The book covers a period from when our technology was too crude to see at the tiny levels necessary to recognize the commonality between various forms of cancer to the present-day attempts to find treatments that can target cancer cells without attacking good cells—a challenging prospect. The implication of that last sentence is that the cure might be as damning as the disease, and this has often proven to be the case. It’s often a race to see whether the cancer can be killed before the treatment kills the patient. This has been the case with radiation, radical surgeries, and various forms of chemotherapy that are toxic to good cells as well as bad. While the book ends on a hopeful note about more targeted treatment, cancer has not gone gently into that good night.
While the book covers a broad period, the bulk of its pages are devoted to the latter half of the 20th century. That’s when the war on cancer got serious and the science became advanced enough to move beyond crude approaches like radical mastectomies. Our understanding of chemistry, pharmacology, and biology reached a point at which cures were no longer pie-in-the-sky notions. But it wasn’t just the medical science that was more advanced, statistical methodology also reached a point at which it could answer questions that had previously been elusive. Such questions include whether smoking caused cancer—a fact that seems self-evident today, but which wasn’t as straightforward as one might think. There is also the issue of whether various treatments were actually extending the lifespans of those afflicted, which was also not as simple as one might think.

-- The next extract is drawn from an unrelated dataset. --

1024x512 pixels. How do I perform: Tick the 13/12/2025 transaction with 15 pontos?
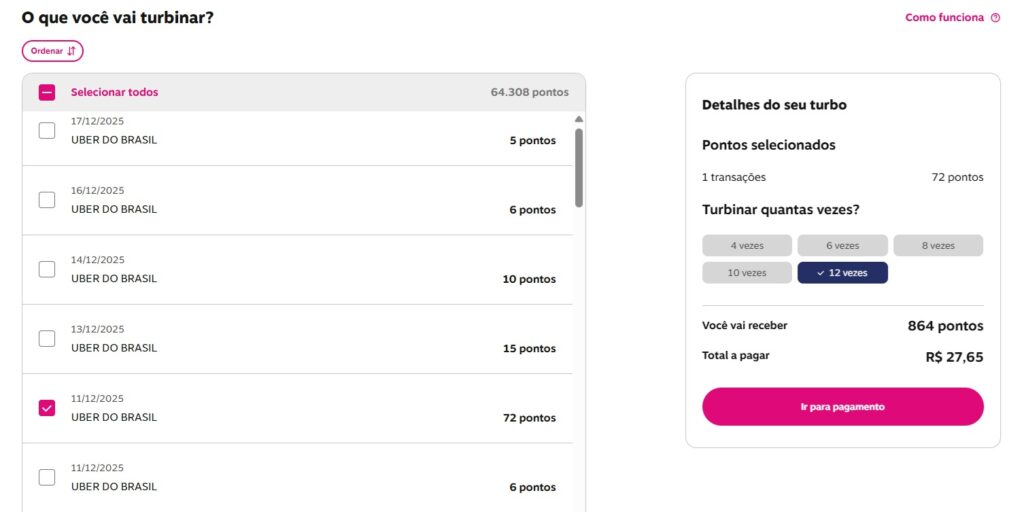47,338
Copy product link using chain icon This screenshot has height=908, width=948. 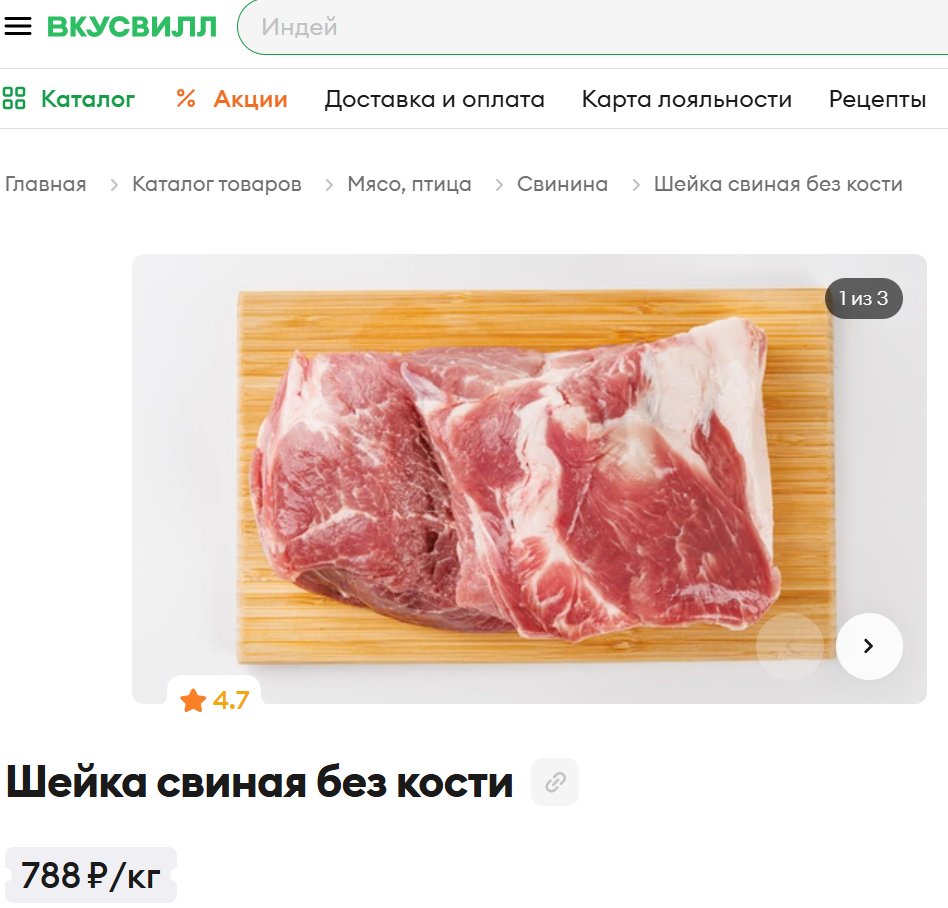tap(555, 782)
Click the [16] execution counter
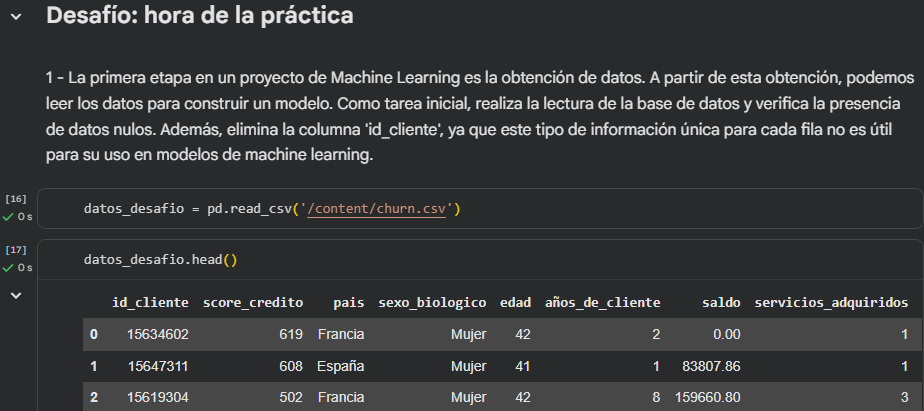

While the above discussion of science and statistics might make this book seem dreadfully boring, this isn’t the case. Mukherjee didn’t get the 2011 Pulitzer Prize for Nonfiction by being dull. The author knows the value of a story, and uses stories successfully throughout the book. There are the stories of individual patient cases, but also the story of the mass movement to raise dollars, awareness, and Congressional support to fight cancer. These true stories sometimes show the roller coaster ride that we associate with fiction—such as the apparent cure of a form of childhood leukemia that seemed promising until the kids once in remission started coming back with symptoms (the leukemia crossed the brain-blood barrier and found fertile ground on the other side of a biological wall that was meant to keep such ne’er-do-wells out.)
As one might expect of a book that covers so much ground, it’s not thin. The book’s 600 pages are arranged in 43 chapters divided into six parts. I’m sure there’s a lot more one could learn about cancer, but Mukherjee covers a lot of ground in an interesting package.
I won’t say I enjoyed the book (it’s unavoidably depressing, if hopeful) but I did find it both interesting and readable. While it might not be the sunniest and most joyous of reads, it’s one that many people should read. I’d recommend it for anyone. I would say “anyone who has been touched by cancer,” but I think that’s the same thing at this point.